Crawford was sleeping outside in Australia one night when he heard something approach him. Awakened, he noticed an animal trampling through bushes off to the side. A kangaroo, he surmised, had hurdled Crawford’s head. Earlier in the trip—or maybe it was later—armies of ants traversed most of Crawford’s body in the middle of another slumber. Who needs a wake-up call when thousands of tiny legs are available?
Freediving, a form of underwater diving without scuba tanks? Count Crawford as a big fan of the activity, which requires the usage of unusually long fins. Crawford can hold his breath for three minutes, something that comes in handy when you are exploring underwater caves.

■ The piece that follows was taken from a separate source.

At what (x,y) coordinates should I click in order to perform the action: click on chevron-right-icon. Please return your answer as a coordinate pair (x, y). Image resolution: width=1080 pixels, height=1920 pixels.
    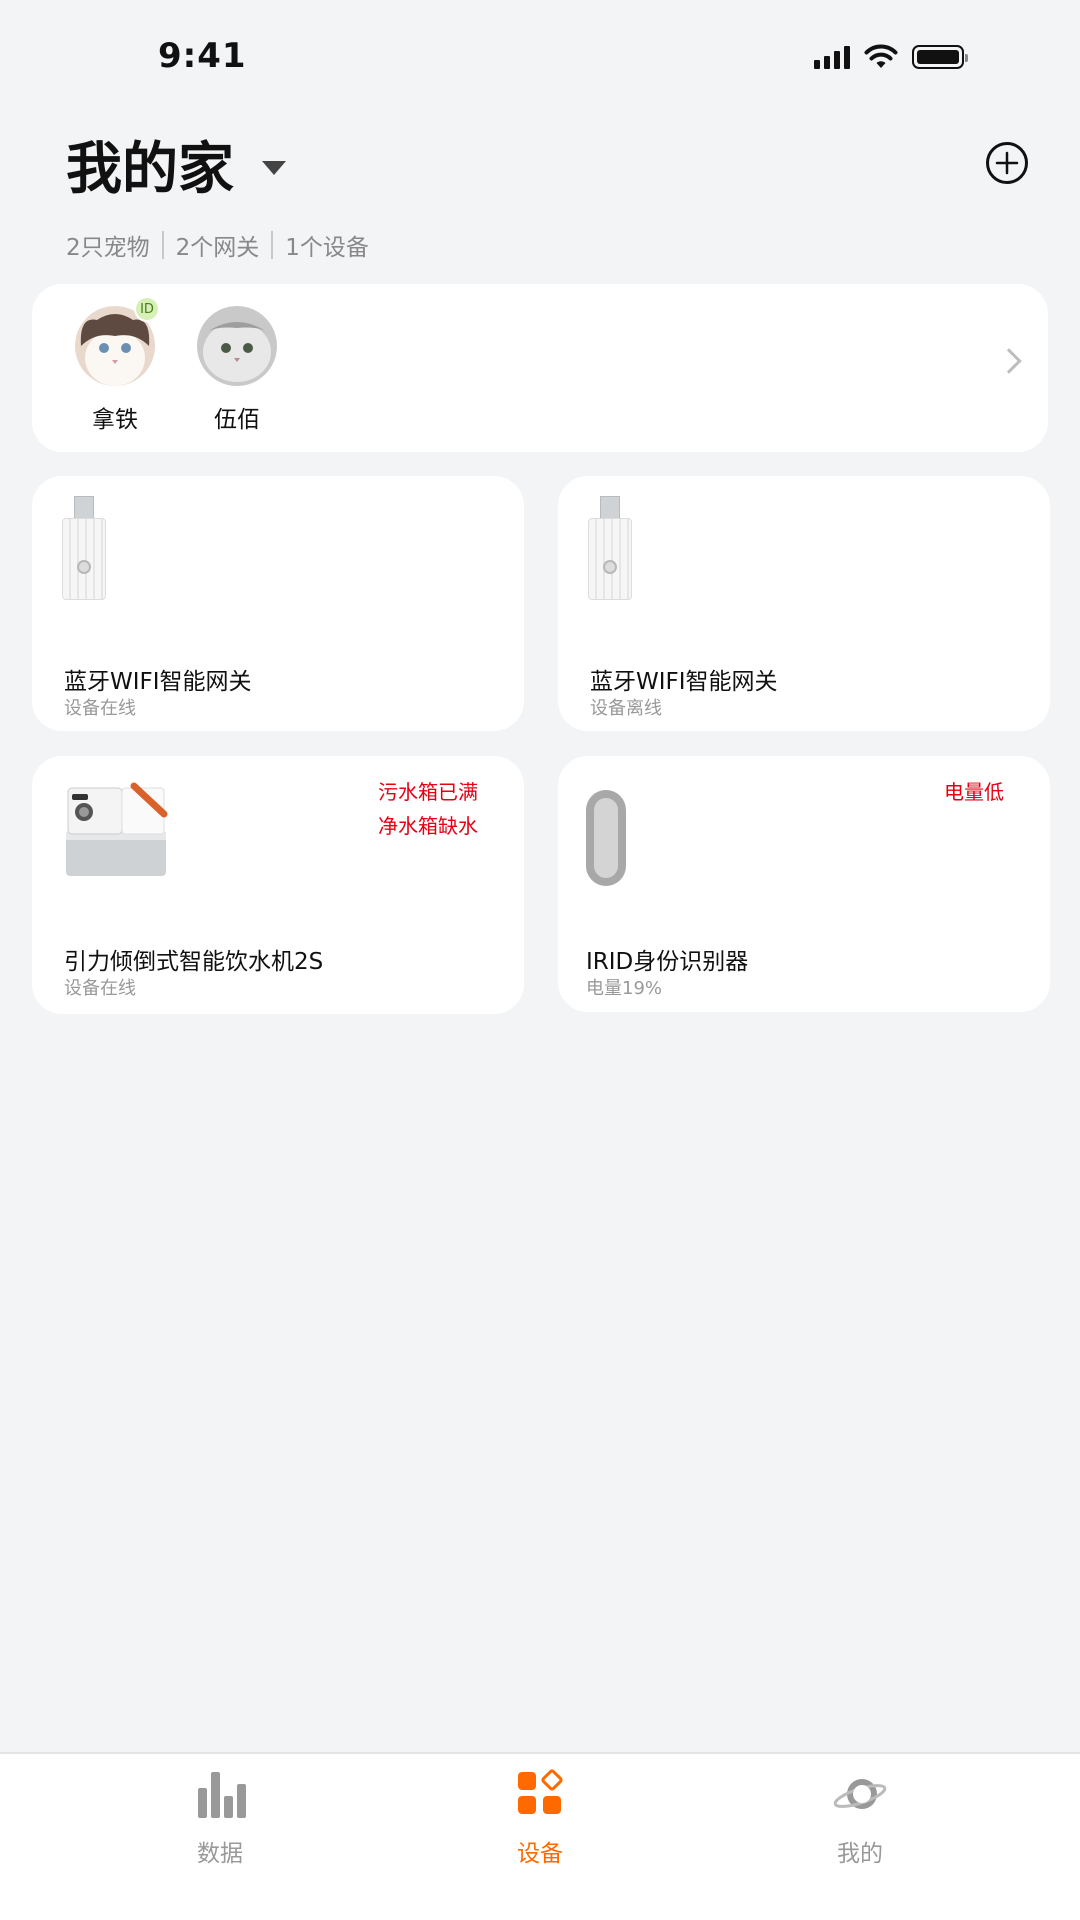
    Looking at the image, I should click on (1009, 361).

“I’ve gone on some crazy trips and made so many good friends in college,” Crawford says. “Eckerd has been an awesome experience. I’d like to work as a field technician after I graduate, getting projects like collecting data or setting traps, and then reporting back to scientists. I don’t mind doing the dirty work for others. After that? Who knows? Maybe a position with more leadership. Maybe graduate school.”
What is certain: Crawford’s appreciation for both the Wildlife Discovery Center and the incomparable guidance from Carmichael.

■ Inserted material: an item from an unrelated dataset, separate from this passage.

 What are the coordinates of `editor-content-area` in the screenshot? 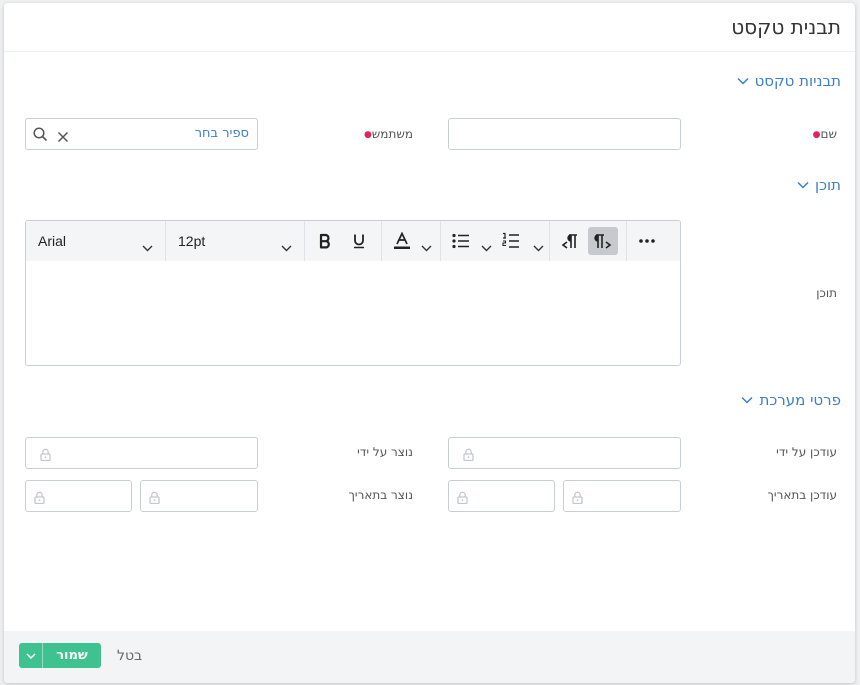 It's located at (353, 314).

“Those were formative experiences, all of them, at the Wildlife Discovery Center,” Crawford, an animal keeper at the center, says. “I have been able to take care of animals, take classes, learn all about alligators and snakes and birds of prey, give tours, and work at summer camps.
“Rob Carmichael, he’s a total field guy and a big believer in hands-on learning,” Crawford adds. “I have learned so much by doing at the center. He’s knowledgeable, passionate, funny. Teaching the public about animals has always been important to Rob.”
Carmichael, meanwhile, cannot think of a better fit than Peter Crawford-as-nature-center-director.